Entre la libertad y el honor

Oscar A. Bottinelli

El Observador

La libertad de expresión de pensamiento, la libertad de informar, el derecho de la gente a la mejor y libre información, la libertad de prensa son un conjunto de derechos que muchas veces entran en tensión con otro conjunto de derechos, como el derecho a la protección del honor o el derecho a la privacidad.

La libertad de expresión de pensamiento, la libertad de informar, el derecho de la gente a la mejor y libre información, la libertad de prensa son un conjunto de derechos que muchas veces entran en tensión con otro conjunto de derechos, como el derecho a la protección del honor o el derecho a la privacidad.

Por un lado las sociedades modernas y libres reclaman recibir la mayor información posible, cuya calidad, veracidad y punto de vista corresponderá valor a cada uno. Por otro lado en sociedades libres la gente en general reclama el derecho a expresar su pensamiento, sus ideas.
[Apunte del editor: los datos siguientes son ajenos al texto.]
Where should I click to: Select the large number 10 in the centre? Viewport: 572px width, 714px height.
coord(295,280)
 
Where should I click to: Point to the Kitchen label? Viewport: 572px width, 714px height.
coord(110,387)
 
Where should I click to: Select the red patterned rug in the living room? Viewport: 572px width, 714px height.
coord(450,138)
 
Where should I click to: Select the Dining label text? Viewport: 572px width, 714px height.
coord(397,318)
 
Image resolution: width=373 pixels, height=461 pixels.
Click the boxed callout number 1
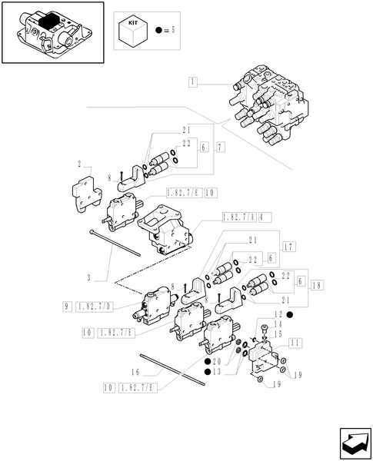click(193, 81)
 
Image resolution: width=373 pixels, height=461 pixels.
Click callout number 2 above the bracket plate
click(79, 164)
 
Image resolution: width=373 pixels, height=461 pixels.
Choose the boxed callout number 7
click(221, 147)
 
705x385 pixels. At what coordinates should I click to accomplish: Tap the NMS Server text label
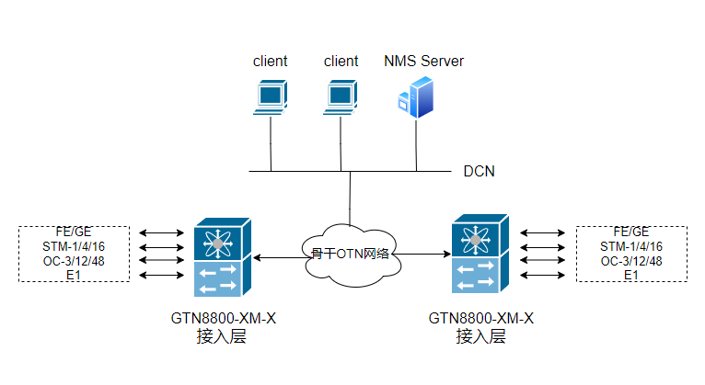pos(423,62)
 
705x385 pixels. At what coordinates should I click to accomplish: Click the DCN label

Quienes consideran que algo debe ser conocido por otros, o por un importante conjunto social, o por la sociedad toda, sienten la necesidad y el derecho de dar esa información.

Por otro lado, la información puede afectar la privacidad de las personas, lo que es frecuente en actores de la vida pública en países donde la exhibición de la vida privada de esos actores públicos para a ser un gran elemento de consumo masivo. Aquí entra una tensión entre el derecho a la privacidad por un lado y el derecho a informar sobre quienes por su actividad son actores públicos. Esta discusión es muy vasta y compleja, que en lo político lleva a dos tesis opuestas: la que prevalece en Estados Unidos, donde se considera que todos los actos privados e íntimos de los actores políticos deben ser necesariamente conocidos por la gente, especialmente en su calidad de ciudadanos y de electores; y la tesis que predomina en Uruguay, según la cual hay una frontera invisible, difícil de establecer con precisión, pero extremadamente fuerte entre lo público y lo privado, entre el derecho a informar de todo lo que hagan y digan los actores públicos en su vida pública, y la reserva de todo lo que los mismos hagan en su esfera íntima. Aquí hay una gran tensión, difícil de resolver, porque cuando se opta por la tesis separatoria, surgen fuertes demandas de conocer lo que pasa en la vida privada de los actores públicos, a veces por simple curiosidad y otros por entender que lo que un político hace con su vida privada es un elemento que debe ser conocido y valorado por los electores. Cuando se opta por la tesis opuesta, el actor político es sometido a vivir en una pecera, se le priva de vida privada, todos sus actos, gustos y palabras son sometidos al escrutinio público, y se cae facilmente en la banalización de la política, en discutir una gestión presidencial en función de si practicó relaciones sexuales o no en su despacho, y no en como conduce la economía, las políticas sociales o la política exterior. Pero en el caso de los actores políticos, hay una distinción importante entre los actos que realicen en su calidad de particulares (por ejemplo, las relaciones familiares) y las que realicen en su calidad de actor público, o en ejercicio de la correspondiente investidura o en uso de su autoridad; y aquí cabe la posibilidad de una frontera diferente, de una tesis distinta.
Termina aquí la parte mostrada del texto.